My mom, who teaches public speaking to engineering graduates, told me that the program had not met its objectives. Is there anything they could do to change the course?
My mother teaches public speaking and communication to engineering students.
This program aims to get more people hired.
Engineering graduates in India (Tier 2 and Tier 3) have limited options when they graduate.
Their network is largely teachers, and their opportunities are limited to what college has to offer.
Engineering graduates have many options before they leave college.
They establish relationships not only with academics, but also with people in their fields of interest who want to work with them
What is missing?
Until Thanksgiving, Turkey has a great life.
Engineering graduates are the same.
After 4 years (some even longer) of “fun”, they have to look for a job.
Here are a few things I wish I had known before I graduated.
The reason engineering graduates aren't getting hired (I assume) is because they don't have a key competency that they have developed over 4 years.
The college years are meant to be a cradle for discovering what you love and want to dedicate your life to. Academics have nothing to do with it. If it is art, then you would want to devote a significant amount of time to it.
Competence breeds confidence.
2. Critical Thinking
Most of school and engineering is about getting to the "right answer". Either it is 100% correct or 100% incorrect. There is no middle ground. Outside of academia, things are more nuanced and grey than black or white.
If you are a fan of Elon Musk or first principles thinking, this is what critical thinking is all about.
Writing is the best way to develop critical thinking. Particularly long form writing.
To make it easier to acquire this skill, here's a tip: If you're going to become competent at anything, you'll run into many obstacles.
You found a library to solve a problem that no one knows about, but it solved the problem for you.
- Write about it.
- Write how you got to the problem, what were the alternatives you searched for and tried.

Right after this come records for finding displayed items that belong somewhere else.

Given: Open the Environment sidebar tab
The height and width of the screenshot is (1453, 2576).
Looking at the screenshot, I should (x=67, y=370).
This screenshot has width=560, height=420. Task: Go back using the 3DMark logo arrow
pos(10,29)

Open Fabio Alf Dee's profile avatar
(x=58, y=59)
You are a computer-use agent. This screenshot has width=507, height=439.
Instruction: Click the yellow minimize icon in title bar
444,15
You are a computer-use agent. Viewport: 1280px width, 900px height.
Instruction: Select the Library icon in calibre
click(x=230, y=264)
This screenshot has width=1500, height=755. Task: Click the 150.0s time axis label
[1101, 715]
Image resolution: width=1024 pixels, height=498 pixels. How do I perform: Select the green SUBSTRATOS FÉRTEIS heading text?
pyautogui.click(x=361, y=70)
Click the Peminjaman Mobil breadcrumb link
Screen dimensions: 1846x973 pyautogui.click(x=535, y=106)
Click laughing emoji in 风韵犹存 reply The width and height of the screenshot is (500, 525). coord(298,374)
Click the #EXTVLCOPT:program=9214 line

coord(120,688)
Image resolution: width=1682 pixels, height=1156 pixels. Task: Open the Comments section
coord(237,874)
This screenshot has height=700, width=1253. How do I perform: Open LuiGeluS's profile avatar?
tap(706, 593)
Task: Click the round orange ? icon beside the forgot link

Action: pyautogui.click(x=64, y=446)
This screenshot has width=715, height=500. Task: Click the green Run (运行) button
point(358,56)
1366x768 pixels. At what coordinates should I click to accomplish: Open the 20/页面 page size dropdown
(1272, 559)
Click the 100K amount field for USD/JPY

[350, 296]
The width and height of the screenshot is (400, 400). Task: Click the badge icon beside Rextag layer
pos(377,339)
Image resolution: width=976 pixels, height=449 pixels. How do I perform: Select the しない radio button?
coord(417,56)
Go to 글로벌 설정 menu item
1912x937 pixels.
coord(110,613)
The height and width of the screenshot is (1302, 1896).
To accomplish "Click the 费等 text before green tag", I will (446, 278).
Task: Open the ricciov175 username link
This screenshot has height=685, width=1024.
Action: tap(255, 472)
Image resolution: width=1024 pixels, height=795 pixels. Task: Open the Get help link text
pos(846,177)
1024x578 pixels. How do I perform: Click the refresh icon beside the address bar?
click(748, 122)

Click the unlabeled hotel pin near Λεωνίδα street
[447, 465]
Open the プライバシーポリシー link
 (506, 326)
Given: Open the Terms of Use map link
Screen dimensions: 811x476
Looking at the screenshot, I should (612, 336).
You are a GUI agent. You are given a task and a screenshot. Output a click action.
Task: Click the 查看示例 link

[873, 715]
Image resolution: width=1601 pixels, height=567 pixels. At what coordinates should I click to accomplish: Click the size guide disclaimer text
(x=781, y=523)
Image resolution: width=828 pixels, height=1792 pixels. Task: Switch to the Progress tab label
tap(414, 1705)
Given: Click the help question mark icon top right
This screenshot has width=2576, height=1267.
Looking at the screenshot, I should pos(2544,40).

- What was the final solution you settled for and why.
3. Leveraging existing networks
My first job came from a person I knew personally for years. I was searching for a job, he was hiring for his startup. He was able to trust me, and the process was completed in a day. Many people getting recruited leveraged the college network.
The fact that you know stuff doesn't mean much if no one knows it.
The skills you'll develop in the 4 years are mostly in the shadows. Isolated. You can, however, provide proof of work throughout college and make it very easy for employers to see.
If you have 1 and 2, this step will be very easy.
If you do long form writing, publish it.
If you are good at recording, editing and speaking then upload it to Youtube.
Join Linkedin and share the links.
You don't have to be great when you start, but you can improve as you go.
Hiring competent people is one of the key problems in startups. Publish the work, share it on twitter/linkedin... it is possible that someone will find you. Even if they don't, you can use it as a reference for an interview.
The goal of the interview process is to identify your level of competence. Sharing proof of work in these networks makes it easier for them to make a decision.